Heathkit SW-7800 Shortwave Rebuild

 

I found this little gem in the basement of a TV shop I bought back in 1992. It then sat around in my basement for another 10 years, I just couldn't get rid of it and finally decided that if I was going to keep it around I should do something with it. Thus this rebuild project got started. It's pre-rebuild state was: not working, missing top and bottom covers, missing a front panel knob, and in general just a mess. Whomever originally built this had very poor construction technique as well as really bad soldering skills.

Before Picture

Front Panel View

Before Picture

Top View showing the Controller (left) and Synthesizer (right) circuit boards.

Before Picture

Another top view from the front, what a wiring nightmare.

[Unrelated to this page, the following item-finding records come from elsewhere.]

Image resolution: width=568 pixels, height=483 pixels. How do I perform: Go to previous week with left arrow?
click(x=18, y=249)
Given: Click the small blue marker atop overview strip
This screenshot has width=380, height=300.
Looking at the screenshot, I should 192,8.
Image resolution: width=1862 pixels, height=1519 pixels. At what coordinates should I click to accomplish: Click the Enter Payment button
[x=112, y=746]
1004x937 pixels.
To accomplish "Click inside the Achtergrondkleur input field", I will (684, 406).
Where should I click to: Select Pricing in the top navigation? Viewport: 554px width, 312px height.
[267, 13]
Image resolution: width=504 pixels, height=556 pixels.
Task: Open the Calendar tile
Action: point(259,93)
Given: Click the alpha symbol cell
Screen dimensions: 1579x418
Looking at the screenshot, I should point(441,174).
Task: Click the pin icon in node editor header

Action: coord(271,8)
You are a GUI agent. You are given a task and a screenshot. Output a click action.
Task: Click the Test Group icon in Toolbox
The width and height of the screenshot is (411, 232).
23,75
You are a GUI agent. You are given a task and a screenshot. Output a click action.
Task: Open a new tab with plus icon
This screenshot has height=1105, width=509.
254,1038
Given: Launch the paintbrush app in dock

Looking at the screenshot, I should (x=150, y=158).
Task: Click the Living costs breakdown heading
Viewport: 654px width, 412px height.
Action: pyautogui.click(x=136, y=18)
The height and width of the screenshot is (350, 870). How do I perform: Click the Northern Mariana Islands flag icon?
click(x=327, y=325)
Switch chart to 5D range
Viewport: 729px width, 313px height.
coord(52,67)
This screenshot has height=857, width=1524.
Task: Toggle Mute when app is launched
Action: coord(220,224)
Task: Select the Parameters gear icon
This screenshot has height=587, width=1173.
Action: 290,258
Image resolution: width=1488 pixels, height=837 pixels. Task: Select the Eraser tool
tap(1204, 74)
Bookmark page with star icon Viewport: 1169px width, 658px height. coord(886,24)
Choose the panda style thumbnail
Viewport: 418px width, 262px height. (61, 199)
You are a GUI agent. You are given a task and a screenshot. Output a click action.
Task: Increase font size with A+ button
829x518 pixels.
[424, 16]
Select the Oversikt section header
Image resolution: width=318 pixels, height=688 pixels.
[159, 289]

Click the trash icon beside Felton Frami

I started by ordering a manual from Data Professionals. I was very surprised at how much Heathkit information is on the web. I discovered a whole Heathkit following that exists and so much of the equipment is still available. Anyway, I dismantled the entire unit, ripped it out to a bare chassis. I found connections that weren't soldered as well as a LOT of terrible solder connections. Parts were installed cockeyed and wires where just running all over the place in haphazard order. Some wires were disconnected probably in an attempt to originally troubleshoot. I'm pretty sure this little gem never worked from day one, which is to bad because it's a nice little Shortwave receiver. I also eventually found several bad parts on the synthesizer board as well as 5 transistors that were replace with incorrect substitutes, More on that later. I installed several modifications I found for this receiver on the web as well as couple of my own. I completely stripped down each board as I got to them and rebuilt the whole thing as if originally building it following the assembly instructions.

Before Picture

Bottom view showing the Receiver board, another wiring disaster (at least by my standards)

Chassis

As the assembly instructions go I started with the chassis. Completely stripping the unit down, my daughter helped me sand, steel wool, and wash the chassis till it came out with a nice shine. One of my modifications was to use coax in the antenna wiring versus plain wires as instructed in the assembly manual. Toughest part was doing the wiring on the terminal strip. Lota thick wires stuffed onto those terminals. When I was disassembling the unit there were two wires on two terminals than never quite got solder on them.

Controller Board

The controller was the first board I did. I completely removed every component from the board and rebuilt it. One of my mods was to install a better heat sink on the 15Volt regulator. The RF enclosure on the board came apart into 6 separate pieces, I had to solder the whole thing up again. The original builder put just a couple spots of dull cold solder on and the enclosure was barely held together. I put a bead all the way up the corners, in each corner, as well as shine em all up. I had to repair the coil in the VFO circuit, the form was busted off the base. Replaced a couple resistors that were mangy looking but were probably good. I didn't install the VFO drift mod, thought I'd check to see if I had a 3KHz drift problem first.